Element lookup records:
____________________

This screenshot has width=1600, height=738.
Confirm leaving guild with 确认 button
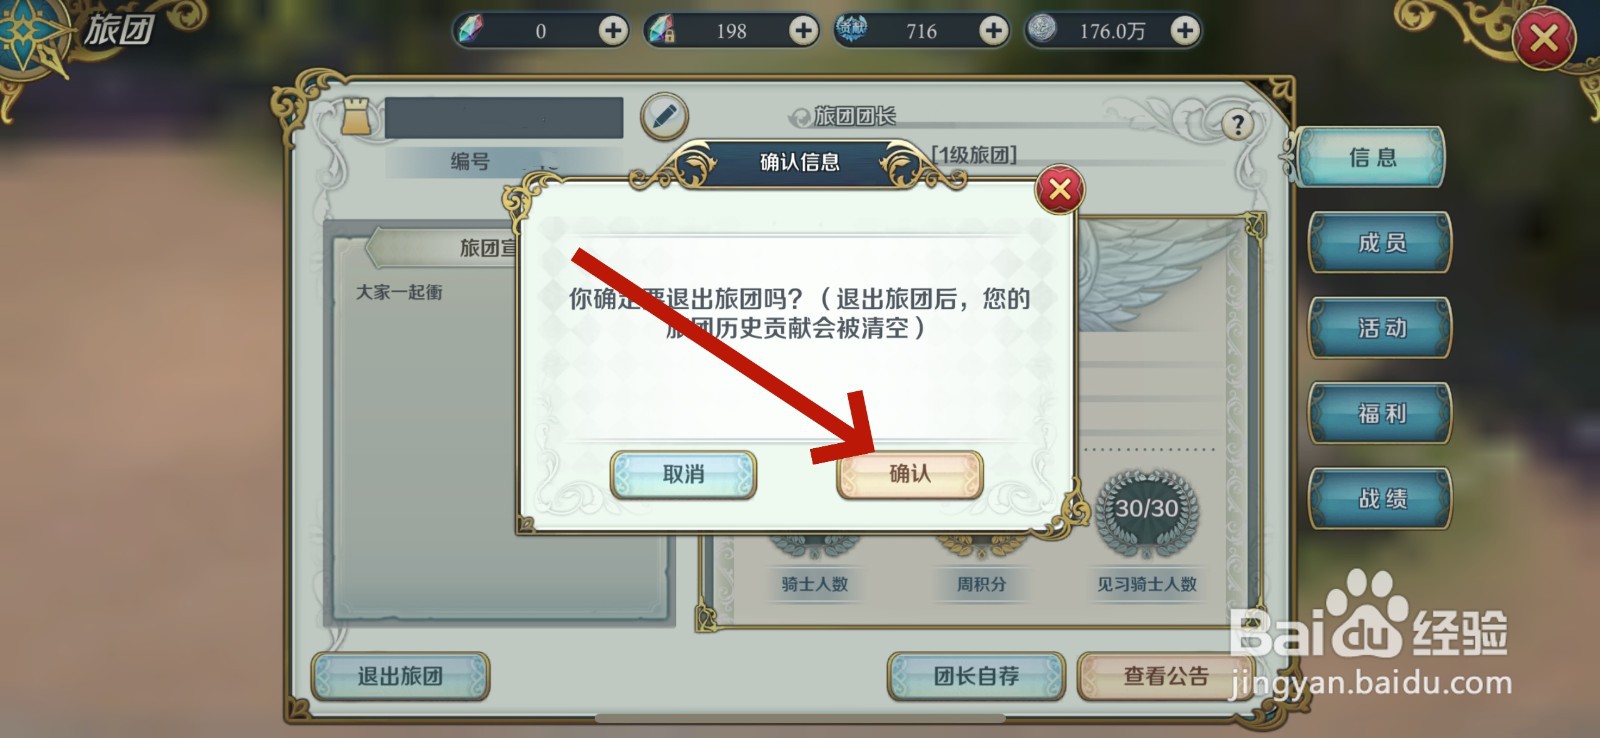[x=910, y=474]
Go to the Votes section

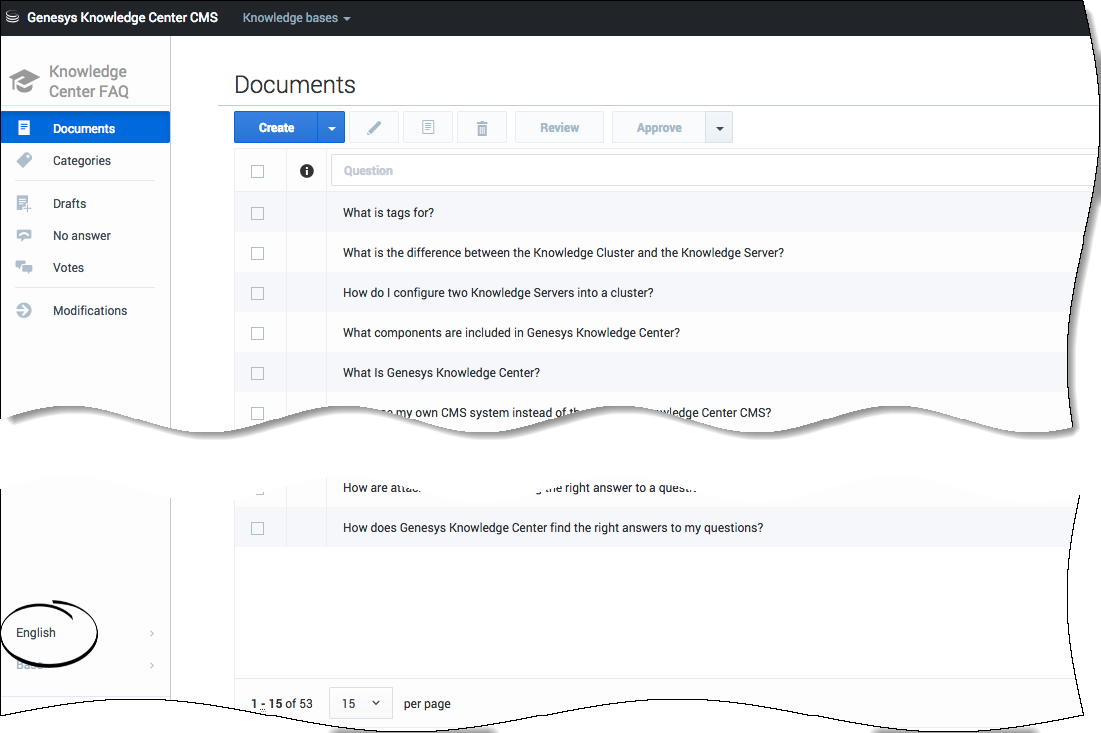tap(68, 268)
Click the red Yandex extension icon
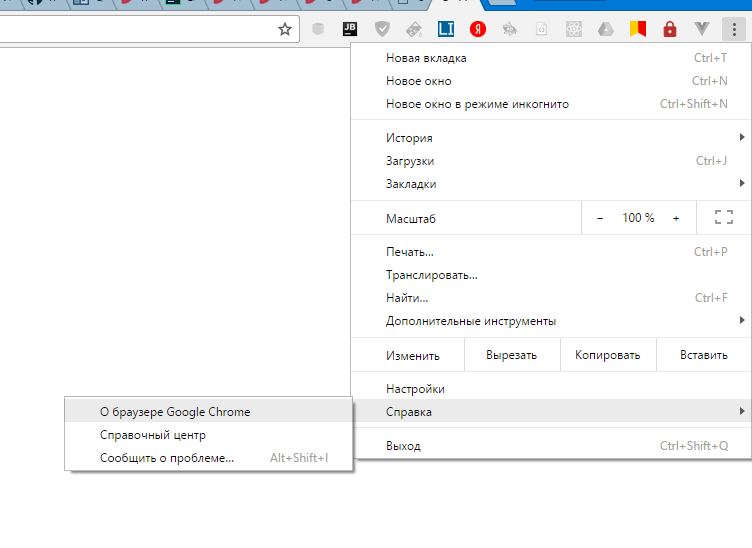 coord(478,30)
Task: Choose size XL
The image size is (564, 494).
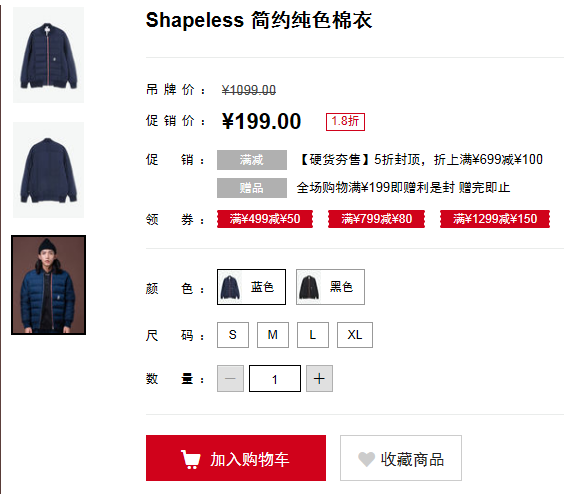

____________________

PROBLEM TO WORK ON: Scale every coordinate in the answers of the records above by 2.5 and round each to a whole number, with halves rounded up. Write out all the lines of the records again with the requests included, and leave the pictures out.

ANSWER TO THE EXERCISE:
This screenshot has width=1600, height=738.
Confirm leaving guild with 确认 button
[x=2275, y=1185]
Go to the Votes section

tap(170, 670)
Click the red Yandex extension icon
 coord(1195,75)
Task: Choose size XL
The image size is (564, 494).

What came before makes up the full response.